[DATA SUPPLIED]:
######
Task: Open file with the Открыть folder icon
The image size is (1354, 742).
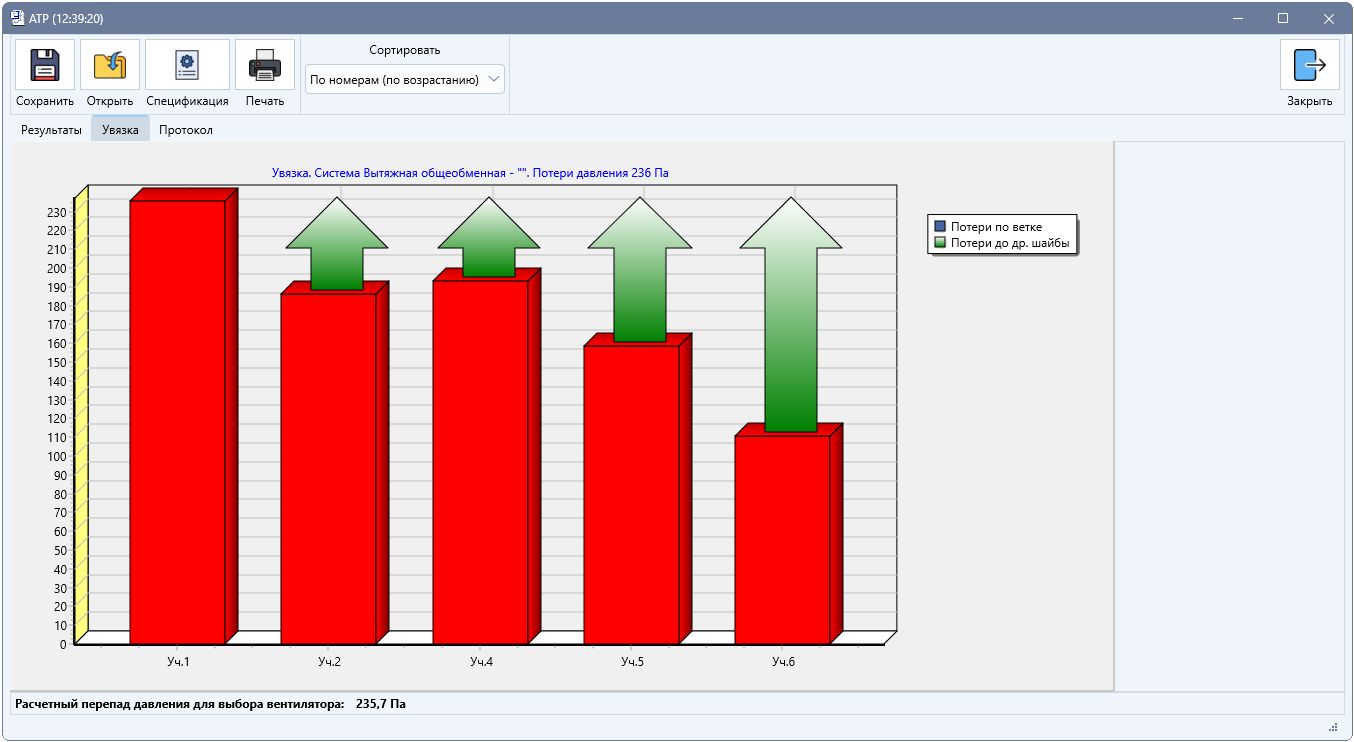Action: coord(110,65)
######
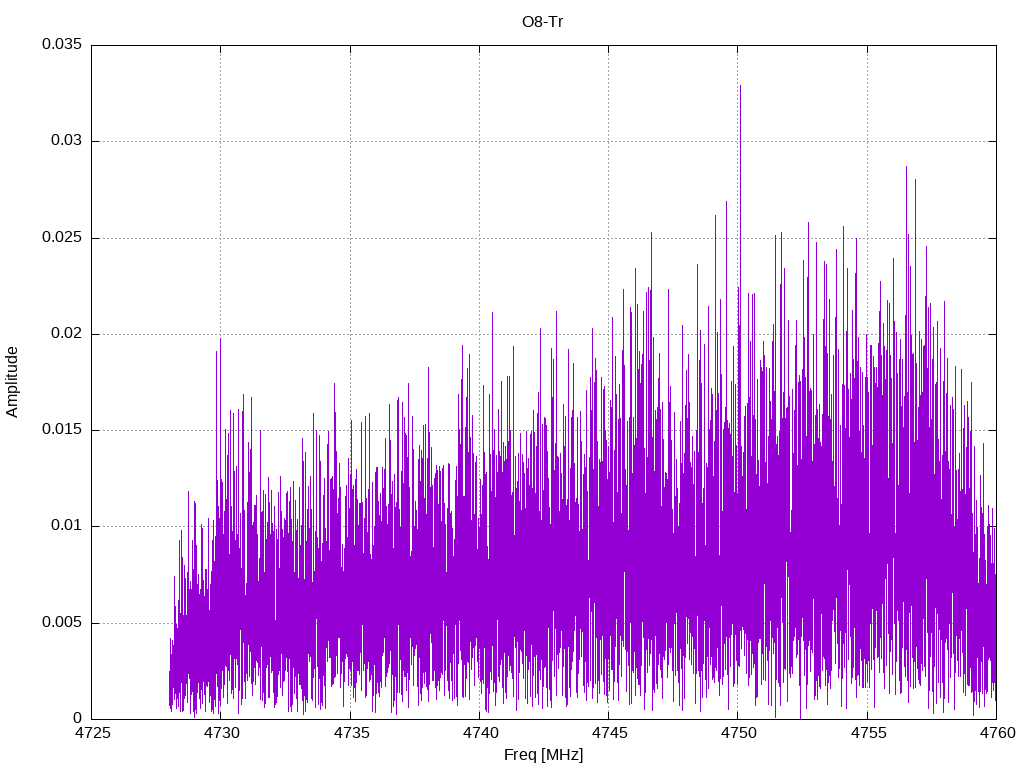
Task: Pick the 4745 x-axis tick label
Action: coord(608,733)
######
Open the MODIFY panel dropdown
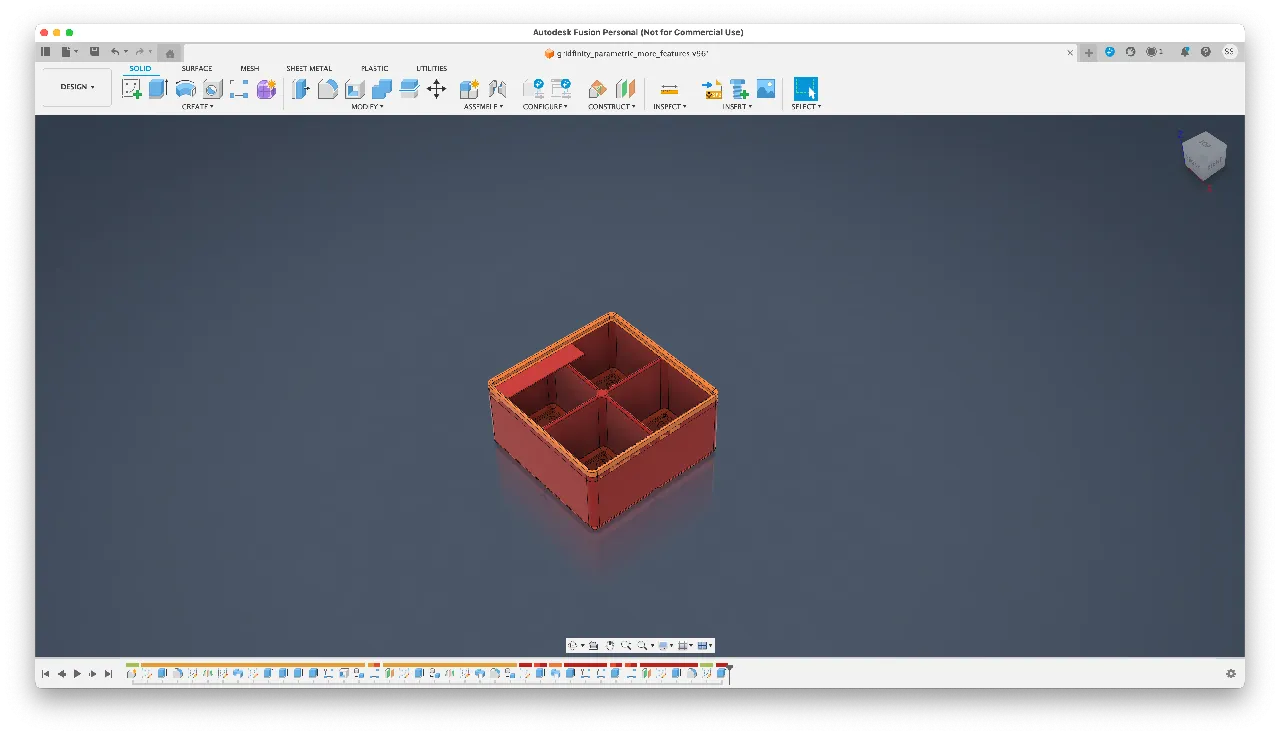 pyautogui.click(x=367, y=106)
######
[JOB]: Please write out again every line of the entries from the line containing "Task: Open file with the Открыть folder icon" through the line containing "Action: coord(110,65)", adding 33 to each coordinate in the answers. Leave the pictures out.

[WRITTEN SOLUTION]:
Task: Open file with the Открыть folder icon
The image size is (1354, 742).
Action: coord(143,98)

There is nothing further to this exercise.